L’intitulé de cette formation ne laisse pourtant pas présager de sa place dans le groupe. Elvin Bironien l’avait au départ appelée « P-Leez 4et », et ce n’est que sous l’insistance des autres musiciens qu’il a finalement décidé d’y faire figurer ne serait-ce que son prénom. Timidité de bassiste, avoue-t-il. Or, même si ce sont le guitariste, Ralph Lavital, et le pianiste, Laurent Coulondre, qui sont mis en avant, on voit que les figures de Linley Marthe, Étienne M’Bappé ou encore Michel Alibo ne sont pas loin. Le choix de la basse électrique y est, bien entendu, pour beaucoup et, s’il n’y a que peu de chorus à la basse, celle-ci soutient fermement, par des lignes qui donnent une couleur jazz-rock et avec la batterie de Pierre-Alain Tocannier, les six pistes de ce disque.

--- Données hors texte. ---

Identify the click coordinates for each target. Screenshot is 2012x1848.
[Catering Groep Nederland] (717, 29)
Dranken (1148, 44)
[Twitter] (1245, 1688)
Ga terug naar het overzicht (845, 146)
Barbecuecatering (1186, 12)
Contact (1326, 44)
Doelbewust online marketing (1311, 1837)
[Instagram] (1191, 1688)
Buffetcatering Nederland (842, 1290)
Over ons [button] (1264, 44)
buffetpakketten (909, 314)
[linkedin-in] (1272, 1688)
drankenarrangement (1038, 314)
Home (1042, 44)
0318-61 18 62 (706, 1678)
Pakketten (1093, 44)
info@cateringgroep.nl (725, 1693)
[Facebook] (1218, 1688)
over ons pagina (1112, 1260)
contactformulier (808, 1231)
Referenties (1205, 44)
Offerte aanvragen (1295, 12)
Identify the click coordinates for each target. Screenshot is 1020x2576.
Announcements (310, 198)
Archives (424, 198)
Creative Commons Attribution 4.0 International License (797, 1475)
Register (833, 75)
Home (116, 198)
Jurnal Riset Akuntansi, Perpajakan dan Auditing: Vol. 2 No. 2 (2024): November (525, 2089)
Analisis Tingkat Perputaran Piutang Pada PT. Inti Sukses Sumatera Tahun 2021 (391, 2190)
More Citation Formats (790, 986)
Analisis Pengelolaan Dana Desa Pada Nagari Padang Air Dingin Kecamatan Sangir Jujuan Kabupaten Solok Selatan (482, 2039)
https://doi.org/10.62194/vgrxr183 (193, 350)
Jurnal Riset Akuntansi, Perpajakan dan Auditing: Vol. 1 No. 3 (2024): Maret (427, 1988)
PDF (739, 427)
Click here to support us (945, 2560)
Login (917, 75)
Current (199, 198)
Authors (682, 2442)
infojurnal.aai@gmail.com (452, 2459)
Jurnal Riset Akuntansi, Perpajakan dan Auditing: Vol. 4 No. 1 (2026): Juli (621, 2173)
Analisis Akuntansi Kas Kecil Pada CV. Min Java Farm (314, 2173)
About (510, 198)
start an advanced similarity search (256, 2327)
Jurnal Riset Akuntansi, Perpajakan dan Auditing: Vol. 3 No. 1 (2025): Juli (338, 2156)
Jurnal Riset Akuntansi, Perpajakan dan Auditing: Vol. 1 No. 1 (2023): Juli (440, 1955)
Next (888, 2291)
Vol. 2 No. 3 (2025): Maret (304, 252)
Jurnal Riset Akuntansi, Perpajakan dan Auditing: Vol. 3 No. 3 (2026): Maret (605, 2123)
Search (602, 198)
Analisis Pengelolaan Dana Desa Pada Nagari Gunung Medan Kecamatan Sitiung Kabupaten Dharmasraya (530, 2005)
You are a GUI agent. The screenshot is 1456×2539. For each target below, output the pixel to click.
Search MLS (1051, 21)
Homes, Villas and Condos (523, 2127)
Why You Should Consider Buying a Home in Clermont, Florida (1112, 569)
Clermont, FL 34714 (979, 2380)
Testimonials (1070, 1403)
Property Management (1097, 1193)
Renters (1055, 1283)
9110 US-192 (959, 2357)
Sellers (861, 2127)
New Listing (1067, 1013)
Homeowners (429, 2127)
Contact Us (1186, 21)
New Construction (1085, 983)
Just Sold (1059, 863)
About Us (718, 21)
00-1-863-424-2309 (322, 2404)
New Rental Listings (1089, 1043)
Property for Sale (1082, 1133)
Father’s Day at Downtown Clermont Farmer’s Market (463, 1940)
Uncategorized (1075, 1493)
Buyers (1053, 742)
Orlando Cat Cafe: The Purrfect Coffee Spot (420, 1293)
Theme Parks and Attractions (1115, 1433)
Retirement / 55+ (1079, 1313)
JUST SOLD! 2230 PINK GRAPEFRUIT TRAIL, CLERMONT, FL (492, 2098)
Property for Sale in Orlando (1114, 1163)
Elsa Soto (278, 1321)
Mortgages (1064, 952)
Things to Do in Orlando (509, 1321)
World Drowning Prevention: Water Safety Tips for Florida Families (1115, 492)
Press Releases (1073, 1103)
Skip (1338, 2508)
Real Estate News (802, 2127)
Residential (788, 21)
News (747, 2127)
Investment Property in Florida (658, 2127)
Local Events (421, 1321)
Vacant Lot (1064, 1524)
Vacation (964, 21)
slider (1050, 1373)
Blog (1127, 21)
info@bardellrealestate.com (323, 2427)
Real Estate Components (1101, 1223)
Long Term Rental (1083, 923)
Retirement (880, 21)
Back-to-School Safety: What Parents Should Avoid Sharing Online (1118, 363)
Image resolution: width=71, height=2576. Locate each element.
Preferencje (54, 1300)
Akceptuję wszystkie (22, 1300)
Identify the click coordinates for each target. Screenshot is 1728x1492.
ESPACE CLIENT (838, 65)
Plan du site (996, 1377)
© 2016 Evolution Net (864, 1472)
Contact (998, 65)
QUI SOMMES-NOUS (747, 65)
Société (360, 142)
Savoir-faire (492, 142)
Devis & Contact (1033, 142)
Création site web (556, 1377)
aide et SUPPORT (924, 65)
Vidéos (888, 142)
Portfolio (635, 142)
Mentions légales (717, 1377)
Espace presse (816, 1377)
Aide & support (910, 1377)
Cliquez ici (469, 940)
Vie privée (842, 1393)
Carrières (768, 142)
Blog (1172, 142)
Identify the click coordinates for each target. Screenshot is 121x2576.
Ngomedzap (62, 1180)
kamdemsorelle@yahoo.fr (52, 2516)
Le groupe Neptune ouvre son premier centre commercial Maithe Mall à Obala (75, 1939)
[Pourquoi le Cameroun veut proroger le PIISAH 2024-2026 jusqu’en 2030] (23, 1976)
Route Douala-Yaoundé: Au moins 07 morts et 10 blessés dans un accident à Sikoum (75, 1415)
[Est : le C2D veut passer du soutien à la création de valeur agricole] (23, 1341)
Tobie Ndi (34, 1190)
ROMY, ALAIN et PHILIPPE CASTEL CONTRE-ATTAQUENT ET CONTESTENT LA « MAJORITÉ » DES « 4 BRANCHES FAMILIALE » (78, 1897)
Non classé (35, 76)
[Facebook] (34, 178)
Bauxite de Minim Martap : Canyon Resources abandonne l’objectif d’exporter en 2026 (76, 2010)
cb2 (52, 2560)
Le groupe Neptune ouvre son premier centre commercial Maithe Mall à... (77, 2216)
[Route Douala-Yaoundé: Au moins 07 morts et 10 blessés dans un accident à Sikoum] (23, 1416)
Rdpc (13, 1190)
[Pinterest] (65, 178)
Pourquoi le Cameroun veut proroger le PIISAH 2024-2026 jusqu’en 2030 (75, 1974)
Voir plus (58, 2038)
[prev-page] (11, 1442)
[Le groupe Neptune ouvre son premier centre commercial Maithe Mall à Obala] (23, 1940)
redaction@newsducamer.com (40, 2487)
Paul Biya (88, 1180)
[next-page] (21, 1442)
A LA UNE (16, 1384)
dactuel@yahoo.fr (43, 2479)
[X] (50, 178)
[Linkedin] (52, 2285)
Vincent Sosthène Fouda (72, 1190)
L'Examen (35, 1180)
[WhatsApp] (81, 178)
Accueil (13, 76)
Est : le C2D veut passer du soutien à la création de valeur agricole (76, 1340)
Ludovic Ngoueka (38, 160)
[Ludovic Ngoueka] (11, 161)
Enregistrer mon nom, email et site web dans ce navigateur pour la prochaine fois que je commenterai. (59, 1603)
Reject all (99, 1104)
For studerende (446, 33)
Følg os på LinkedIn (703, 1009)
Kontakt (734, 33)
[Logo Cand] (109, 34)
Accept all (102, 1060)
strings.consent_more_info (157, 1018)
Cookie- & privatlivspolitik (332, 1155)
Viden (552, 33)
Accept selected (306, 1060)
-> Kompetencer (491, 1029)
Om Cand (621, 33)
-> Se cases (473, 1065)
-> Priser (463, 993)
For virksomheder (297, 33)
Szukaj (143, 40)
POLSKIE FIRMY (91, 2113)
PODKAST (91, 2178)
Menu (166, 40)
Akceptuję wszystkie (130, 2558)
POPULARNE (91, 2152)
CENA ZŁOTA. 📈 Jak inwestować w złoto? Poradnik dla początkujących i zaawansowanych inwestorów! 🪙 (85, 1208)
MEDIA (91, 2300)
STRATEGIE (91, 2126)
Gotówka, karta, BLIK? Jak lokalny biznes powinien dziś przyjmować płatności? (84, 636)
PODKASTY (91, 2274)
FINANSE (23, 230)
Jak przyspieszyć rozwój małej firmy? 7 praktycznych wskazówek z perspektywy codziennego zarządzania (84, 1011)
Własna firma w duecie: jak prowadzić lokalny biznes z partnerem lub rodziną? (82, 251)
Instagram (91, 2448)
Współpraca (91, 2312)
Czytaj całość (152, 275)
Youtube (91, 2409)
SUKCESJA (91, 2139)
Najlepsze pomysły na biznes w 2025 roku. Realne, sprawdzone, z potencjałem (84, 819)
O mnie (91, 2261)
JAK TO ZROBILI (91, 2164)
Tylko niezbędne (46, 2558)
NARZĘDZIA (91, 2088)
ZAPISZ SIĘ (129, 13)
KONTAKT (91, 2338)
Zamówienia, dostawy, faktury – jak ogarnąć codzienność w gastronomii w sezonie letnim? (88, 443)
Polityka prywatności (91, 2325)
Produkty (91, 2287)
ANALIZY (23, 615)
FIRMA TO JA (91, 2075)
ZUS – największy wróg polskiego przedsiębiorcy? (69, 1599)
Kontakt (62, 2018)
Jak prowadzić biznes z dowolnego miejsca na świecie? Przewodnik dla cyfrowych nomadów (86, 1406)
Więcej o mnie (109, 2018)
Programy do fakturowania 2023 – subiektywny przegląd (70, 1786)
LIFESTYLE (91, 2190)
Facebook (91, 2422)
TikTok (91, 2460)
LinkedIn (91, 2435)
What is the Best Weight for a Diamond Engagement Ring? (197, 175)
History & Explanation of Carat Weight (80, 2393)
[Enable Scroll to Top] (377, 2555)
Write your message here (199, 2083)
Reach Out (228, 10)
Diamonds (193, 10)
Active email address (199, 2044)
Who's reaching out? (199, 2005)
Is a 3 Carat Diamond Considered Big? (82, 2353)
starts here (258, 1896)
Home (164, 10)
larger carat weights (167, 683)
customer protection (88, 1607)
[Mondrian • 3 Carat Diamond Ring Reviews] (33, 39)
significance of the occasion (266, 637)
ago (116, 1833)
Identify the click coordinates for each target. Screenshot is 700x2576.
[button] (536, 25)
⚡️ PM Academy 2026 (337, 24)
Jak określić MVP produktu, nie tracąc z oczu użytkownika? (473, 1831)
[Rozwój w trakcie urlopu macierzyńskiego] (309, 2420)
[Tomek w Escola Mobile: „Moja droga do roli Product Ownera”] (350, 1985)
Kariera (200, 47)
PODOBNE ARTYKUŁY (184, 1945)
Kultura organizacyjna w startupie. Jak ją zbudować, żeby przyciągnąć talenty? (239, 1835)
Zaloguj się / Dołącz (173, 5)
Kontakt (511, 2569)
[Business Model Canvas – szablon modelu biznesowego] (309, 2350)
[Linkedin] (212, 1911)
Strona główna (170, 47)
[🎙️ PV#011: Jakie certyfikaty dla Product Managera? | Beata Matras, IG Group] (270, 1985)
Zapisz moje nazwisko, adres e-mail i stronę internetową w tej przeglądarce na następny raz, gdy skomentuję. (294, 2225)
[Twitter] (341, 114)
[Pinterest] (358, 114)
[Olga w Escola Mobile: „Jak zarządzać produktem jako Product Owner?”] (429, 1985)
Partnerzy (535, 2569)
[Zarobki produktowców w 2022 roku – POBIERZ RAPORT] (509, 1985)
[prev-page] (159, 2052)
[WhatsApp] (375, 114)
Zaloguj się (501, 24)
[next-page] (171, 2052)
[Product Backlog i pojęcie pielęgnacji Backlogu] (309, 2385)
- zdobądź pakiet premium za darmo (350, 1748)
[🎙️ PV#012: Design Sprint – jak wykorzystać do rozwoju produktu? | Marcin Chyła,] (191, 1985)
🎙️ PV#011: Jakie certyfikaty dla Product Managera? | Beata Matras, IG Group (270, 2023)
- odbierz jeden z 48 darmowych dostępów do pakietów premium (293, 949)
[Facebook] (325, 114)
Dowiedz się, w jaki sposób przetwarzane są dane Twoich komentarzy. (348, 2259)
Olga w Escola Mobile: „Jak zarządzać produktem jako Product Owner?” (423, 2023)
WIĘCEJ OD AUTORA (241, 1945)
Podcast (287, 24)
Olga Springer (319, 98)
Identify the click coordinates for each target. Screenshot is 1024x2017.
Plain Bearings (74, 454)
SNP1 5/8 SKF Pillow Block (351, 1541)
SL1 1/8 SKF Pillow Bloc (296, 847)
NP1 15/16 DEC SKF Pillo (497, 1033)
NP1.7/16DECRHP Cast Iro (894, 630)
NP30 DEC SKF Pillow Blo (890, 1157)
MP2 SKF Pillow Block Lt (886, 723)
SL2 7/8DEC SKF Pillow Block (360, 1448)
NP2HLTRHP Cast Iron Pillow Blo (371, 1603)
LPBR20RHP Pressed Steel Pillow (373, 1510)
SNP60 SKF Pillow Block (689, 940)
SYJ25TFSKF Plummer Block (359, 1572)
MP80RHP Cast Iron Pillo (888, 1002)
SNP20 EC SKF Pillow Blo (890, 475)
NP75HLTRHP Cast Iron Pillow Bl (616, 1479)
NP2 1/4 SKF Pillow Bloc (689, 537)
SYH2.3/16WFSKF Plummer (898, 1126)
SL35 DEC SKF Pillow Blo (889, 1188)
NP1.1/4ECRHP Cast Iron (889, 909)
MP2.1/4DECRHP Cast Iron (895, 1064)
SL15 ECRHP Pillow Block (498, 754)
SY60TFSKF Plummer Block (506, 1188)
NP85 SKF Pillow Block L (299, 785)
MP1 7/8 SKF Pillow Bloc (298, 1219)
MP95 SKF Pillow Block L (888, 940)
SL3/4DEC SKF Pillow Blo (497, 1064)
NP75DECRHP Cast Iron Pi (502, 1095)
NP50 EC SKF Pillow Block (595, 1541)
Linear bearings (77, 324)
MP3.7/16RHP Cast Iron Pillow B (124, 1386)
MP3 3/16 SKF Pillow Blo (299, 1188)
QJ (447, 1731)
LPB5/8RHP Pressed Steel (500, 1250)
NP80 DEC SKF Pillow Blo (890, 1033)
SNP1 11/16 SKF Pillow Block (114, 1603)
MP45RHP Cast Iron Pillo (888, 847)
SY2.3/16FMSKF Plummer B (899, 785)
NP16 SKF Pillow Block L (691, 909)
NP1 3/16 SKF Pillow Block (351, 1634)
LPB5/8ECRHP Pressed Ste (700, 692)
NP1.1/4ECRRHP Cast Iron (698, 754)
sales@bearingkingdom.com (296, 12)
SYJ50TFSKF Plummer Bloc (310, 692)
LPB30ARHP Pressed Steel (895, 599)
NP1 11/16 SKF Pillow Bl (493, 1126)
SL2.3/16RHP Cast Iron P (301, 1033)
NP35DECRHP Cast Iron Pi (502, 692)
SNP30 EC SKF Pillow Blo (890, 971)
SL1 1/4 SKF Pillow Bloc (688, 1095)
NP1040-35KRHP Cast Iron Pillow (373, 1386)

On pourrait éventuellement reprocher à ce groupe d’officier dans un genre éculé. Mais, hormis « JSB » qui pourrait, à certains moments, ravir les nostalgiques d’UZEB, il n’y a rien de poussiéreux dans ce quartet, qui s’affiche clairement comme appartenant au style « fusion ». D’un bout à l’autre de 16 mars, ces ex-Toulousains (à l’exception de Ralph Lavital) montés à Paris invitent une multitude d’univers ultramarins à peupler leur imaginaire. On y croise, outre les incontournables du genre, tout une esthétique en lien avec avec les Caraïbes et l’Afrique, et qui est conçue comme un melting-pot bouillonnant.

Dans ce registre, on aurait volontiers imaginé un clavier électrique. C’est pourtant au piano que Laurent Coulondre œuvre très majoritairement ici. Le résultat est agréable mais, coïncidence ou pas, c’est avec « Toile », dernier morceau de cet EP vraisemblablement annonciateur d’un prochain album, et son chorus teinté de psychédélisme que la formule réussit le mieux. Mais ces 4’27 passent bien vite… La poésie et la douceur auraient gagné à un atterrissage moins rapide.